■ **Work to complete**
Set down every entry exactly as it was written.

■ **Source information**
━━━━━━━━━━━━━━━━━━━━━━━━━━━━━━

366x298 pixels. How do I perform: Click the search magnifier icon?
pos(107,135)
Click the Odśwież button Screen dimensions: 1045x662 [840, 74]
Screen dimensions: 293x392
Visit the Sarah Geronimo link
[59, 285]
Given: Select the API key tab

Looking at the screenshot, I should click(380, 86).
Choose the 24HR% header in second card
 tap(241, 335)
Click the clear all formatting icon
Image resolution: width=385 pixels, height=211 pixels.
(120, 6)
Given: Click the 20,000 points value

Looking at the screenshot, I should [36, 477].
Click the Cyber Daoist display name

━━━━━━━━━━━━━━━━━━━━━━━━━━━━━━

■ **Answer below**
366x298 pixels. How do I perform: Click the search magnifier icon?
pos(107,135)
Click the Odśwież button Screen dimensions: 1045x662 [840, 74]
Screen dimensions: 293x392
Visit the Sarah Geronimo link
[59, 285]
Given: Select the API key tab

Looking at the screenshot, I should click(380, 86).
Choose the 24HR% header in second card
 tap(241, 335)
Click the clear all formatting icon
Image resolution: width=385 pixels, height=211 pixels.
(120, 6)
Given: Click the 20,000 points value

Looking at the screenshot, I should [36, 477].
Click the Cyber Daoist display name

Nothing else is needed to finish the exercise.